Evaluating host to host transplants as a method to study plant bacterial assembly

The ability to predict plant microbiome assembly will enable new bacterial-based technologies for agriculture. A major step towards this is quantifying the roles of ecological processes on community assembly. This is challenging, in part because individual plants are colonised by different communities of soil bacteria and it is difficult to estimate if the absence of a given species was a) because it was not present in the soil to colonise a given plant or b) it went locally extinct from competition, predation or similar. To minimise this uncertainty, the authors develop a mesocosm system to study bacterial communities of individual plants by replicated transplantation to a recipient host plant population, ensuring new hosts receive a homogenous species pool for colonisation.
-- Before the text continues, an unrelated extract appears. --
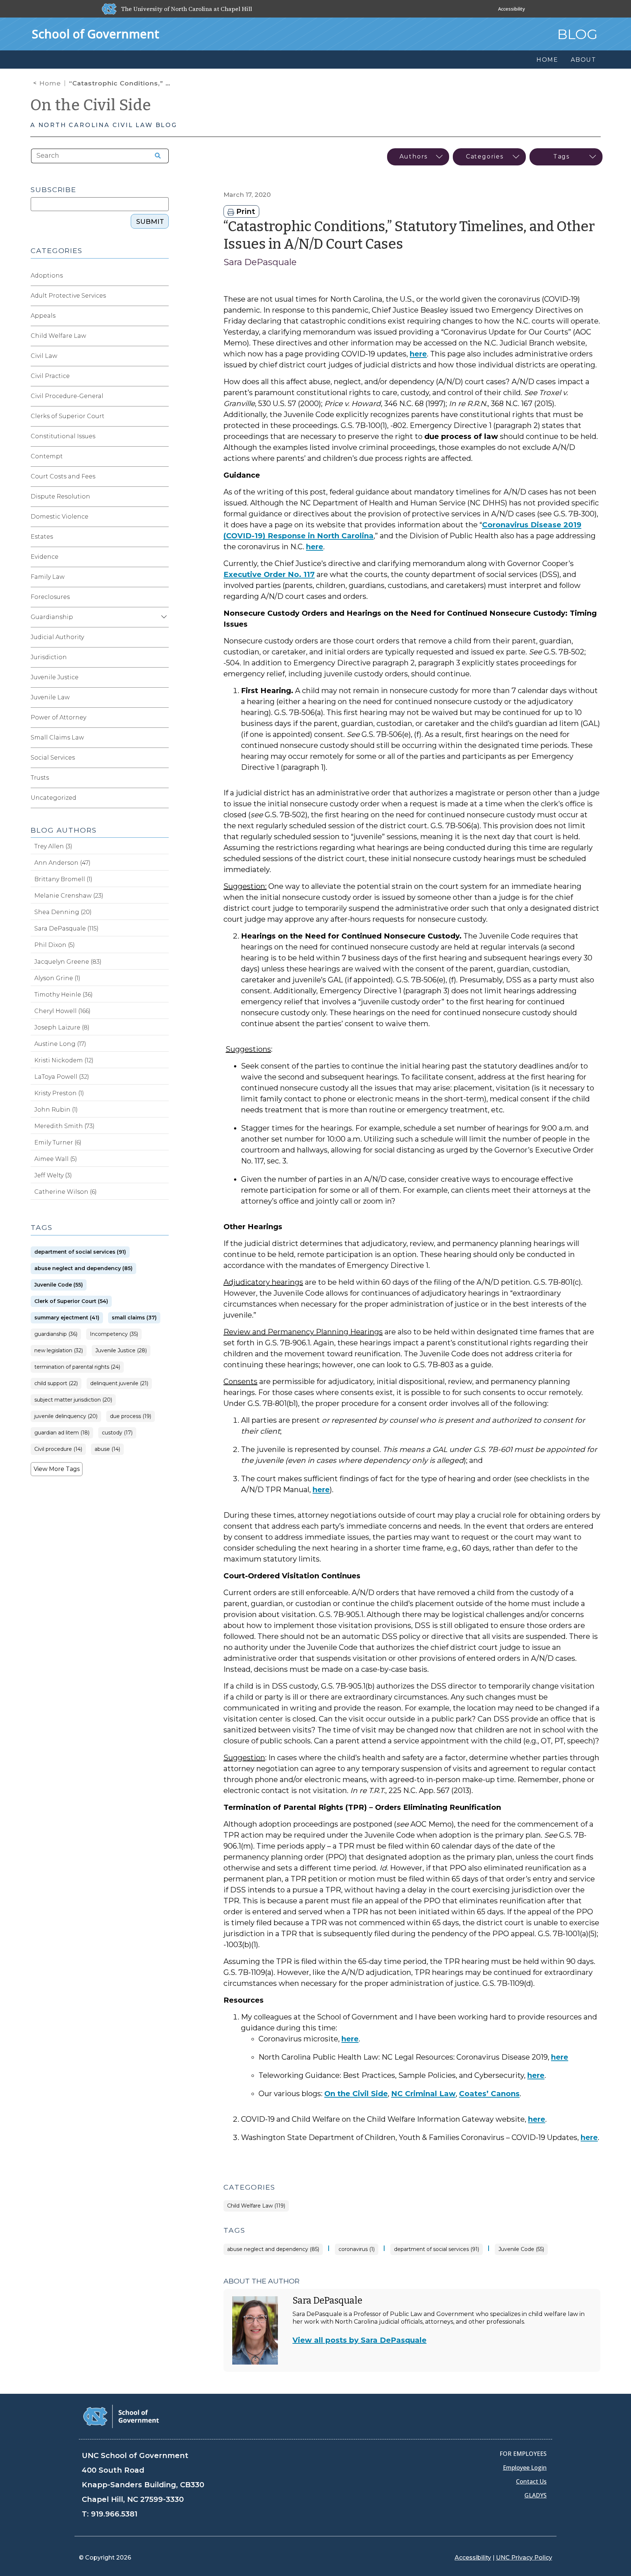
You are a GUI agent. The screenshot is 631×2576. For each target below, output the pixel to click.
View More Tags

We sought to understand which factors affected the transplant and, what the main drivers of variation in the model communities were. A nested factorial design was used to investigate the transplantation of cultured or total, root or leaf associated bacterial communities from donor host species to surrogate host species. Specific metrics were developed to quantify colonisation efficiency of communities. The results show the root communities were more effectively transplanted than leaf communities, with leaf communities more susceptible to contamination. For root communities the strongest driver of beta diversity was the donor host species, and for leaves it was the surrogate host species. Overall, the results reveal that root, but not leaf communities are amenable to transplant reflecting their differing ecological drivers. This work provides the basis to develop a plant microbiome transplant system.